Review of Saint Laurent Men’s Winter 2025 Ad Campaign by Photographer Glen Luchford with models Aaron Taylor-Johnson and Christopher Walken
For Saint Laurent’s Winter 2025 menswear campaign, Creative Director Anthony Vaccarello collaborated with Glen Luchford to craft a visually striking exploration of contrasts between youth and experience. Featuring Aaron Taylor-Johnson and Christopher Walken, the campaign presents a compelling dialogue across generations. Through Vaccarello’s focused direction and Luchford’s evocative visuals, the house adds another chapter to its legacy of elegant provocation.
Shot in evocative black-and-white, the campaign conjures a moody, stylized world. Taylor-Johnson’s scenes are charged with erotic immediacy and emotional volatility, recalling the sensual intensity and emotional edge of Saint Laurent’s 1970s imagery. In contrast, Walken exudes enigmatic calm, offering a quieter, more internalized performance that anchors the scenes in a deeper register. The visual storytelling draws on the legacy of Robert Mapplethorpe, whose 1983 Saint Laurent campaign remains a touchstone.
The campaign succeeds most in its atmosphere—Luchford’s grainy intimacy, the slow-burn pacing of the short films, and the restraint in Vaccarello’s styling all converge to evoke a sense of brooding glamour. Rather than leaning into overt nostalgia, the visuals channel a particular strain of ’80s eroticism—cinematic, emotionally fraught, and deeply stylized. Taylor-Johnson, in particular, moves between anguish and seduction with an intensity that feels both performative and sincere. The minimal yet richly tactile styling echoes this duality: the sharp tailoring is softened by gesture and expression. The pairing feels deliberately theatrical, almost literary: two men, two modes of being, staged in a perpetual exchange.

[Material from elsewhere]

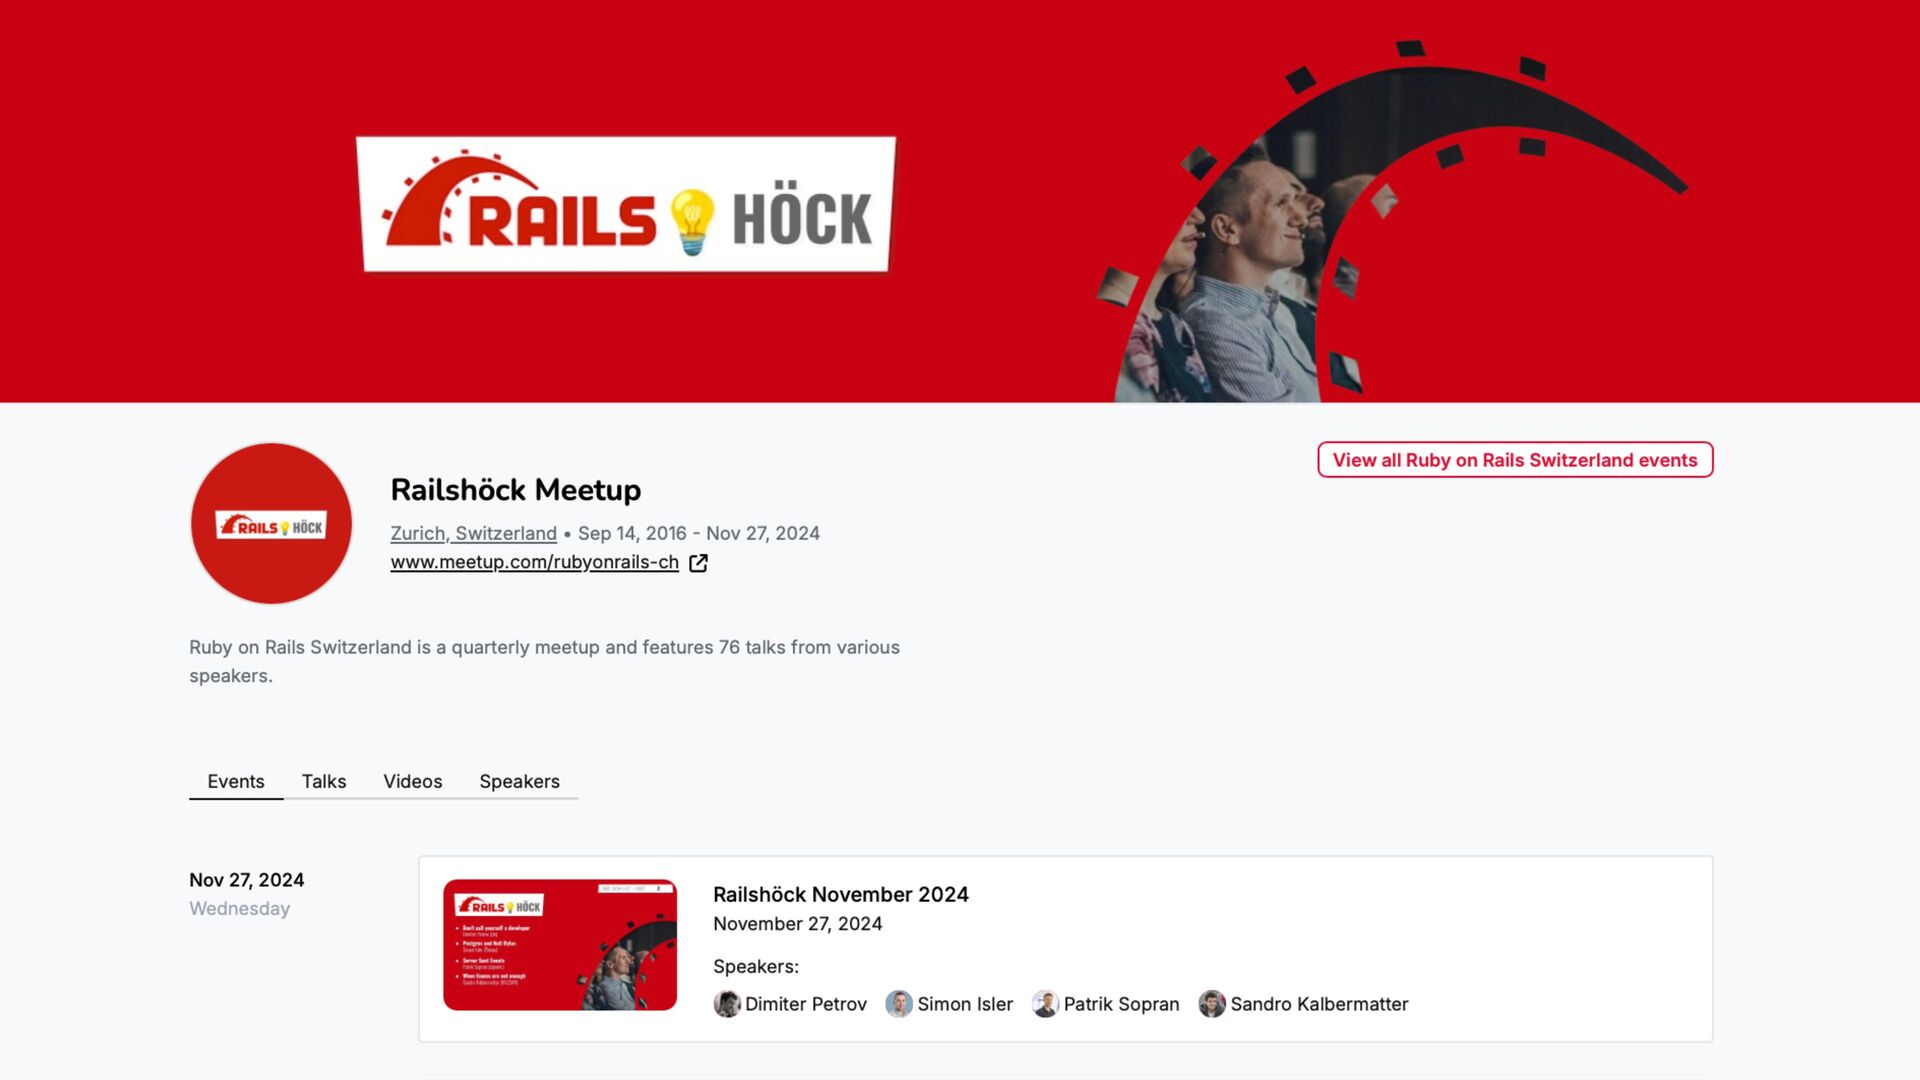Open the Videos tab

pos(413,781)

What lingers most isn’t the mood or even the styling, but the decision to center two men at opposite ends of their careers — not in conflict, but in conversation. It’s a rare move in luxury menswear, where youth is often fetishized and age sidelined. By allowing both figures to fully inhabit their roles —one restless, the other assured—Vaccarello sketches out a more expansive, layered vision of masculinity. It’s not a reinvention of the Saint Laurent man, but a reminder that he’s always been plural.